Using Python To Create An Encrypted Container

John Hunter jdhunter at ace.bsd.uchicago.edu
Mon Apr 17 09:54:56 EDT 2006


>>>>> "Michael" == Michael Sperlle <sperlle at yahoo.com> writes:

    Michael> Is it possible? Bestcrypt can supposedly be set up on
    Michael> linux, but it seems to need changes to the kernel before
    Michael> it can be installed, and I have no intention of going
    Michael> through whatever hell that would cause.

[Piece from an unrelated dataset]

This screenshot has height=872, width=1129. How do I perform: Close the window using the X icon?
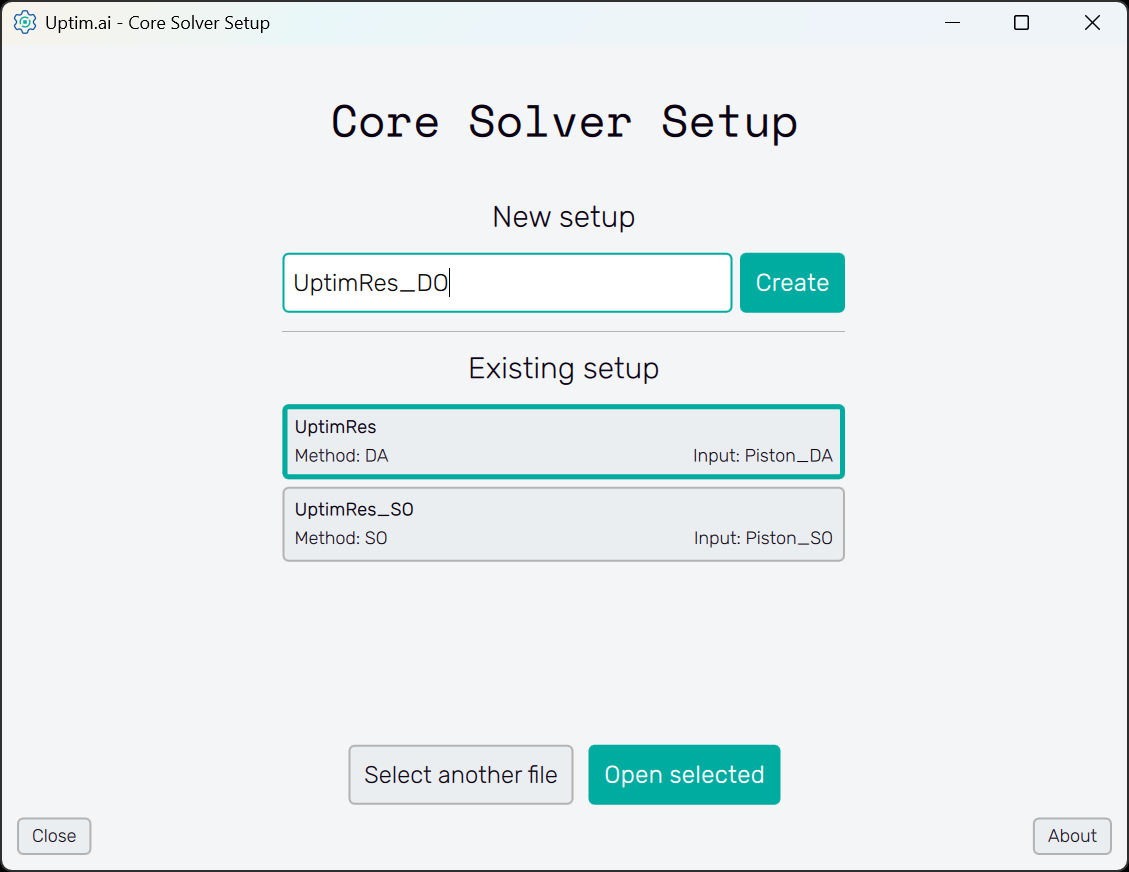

    Michael> If I could create a large file that could be encrypted,
    Michael> and maybe add files to it by appending them and putting
    Michael> in some kind of delimiter between files, maybe a homemade
    Michael> version of truecrypt could be constructed.

One problem in using a large file which is encrypted is that a single
byte error can destroy all your data (see DEDICATION below).  I wrote
a little python module called hashtar that works like tar, but
encrypts every file independently in a flattened dir structure with
filename hiding.  It stores the file permissions, dir structure, and
ownership in an encrypted header of each encrypted file after first
padding some random data at the top to reduce the risk of known
plaintext attacks.

Here is some example usage

    > hashtar.py -cvf numeric.htar numeric
    Password:
    Confirm:
    numeric/__init__.py -> numeric.htar/1a/1a9f48d439144d1fa33b186fa49a6b63
    numeric/contiguous_demo.py -> numeric.htar/8a/8a7757bf6f4a20e6904173f7c597eb45
    numeric/diff_dmo.py -> numeric.htar/0c/0cea827761aef0ccfc55a869dd2aeb38
    numeric/fileio.py -> numeric.htar/3e/3e50f59a1d2d87307c585212fb84be6a
    numeric/find -> numeric.htar/b1/b1070de08f4ea531f10abdc58cfe8edc
    ...snip
    
    > find numeric.htar|head
    numeric.htar
    numeric.htar/1a
    numeric.htar/1a/1a9f48d439144d1fa33b186fa49a6b63
    numeric.htar/8a
    numeric.htar/8a/8a7757bf6f4a20e6904173f7c597eb45
    numeric.htar/8a/8a4343ba60feda855fbaf8132e9b5a6b
    numeric.htar/8a/8a72457096828c8d509ece6520e49d0b
    numeric.htar/0c
    numeric.htar/0c/0cea827761aef0ccfc55a869dd2aeb38
    numeric.htar/3e
    
    
    > hashtar.py -tvf numeric.htar
    Password:
    131     numeric/__init__.py
    594     numeric/contiguous_demo.py
    26944   numeric/Quant.pyc
    209     numeric/extensions/test/rpm_build.sh
    230     numeric/diff_dmo.py
    439     numeric/fileio.py

It works across platforms (win32, OSX and linux tested), so files
encrypted on one will decrypt on others.

All the code lives in a single file (hashtar.py) included below.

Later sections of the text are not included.